(Exercise aim) Write out all of the records, keeping each one exactly as written.
+-------+
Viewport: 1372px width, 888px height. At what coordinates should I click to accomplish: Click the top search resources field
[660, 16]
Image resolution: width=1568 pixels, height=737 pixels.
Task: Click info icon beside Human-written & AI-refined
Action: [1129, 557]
+-------+
(Response to the exercise)
Viewport: 1372px width, 888px height. At what coordinates should I click to accomplish: Click the top search resources field
[660, 16]
Image resolution: width=1568 pixels, height=737 pixels.
Task: Click info icon beside Human-written & AI-refined
Action: [1129, 557]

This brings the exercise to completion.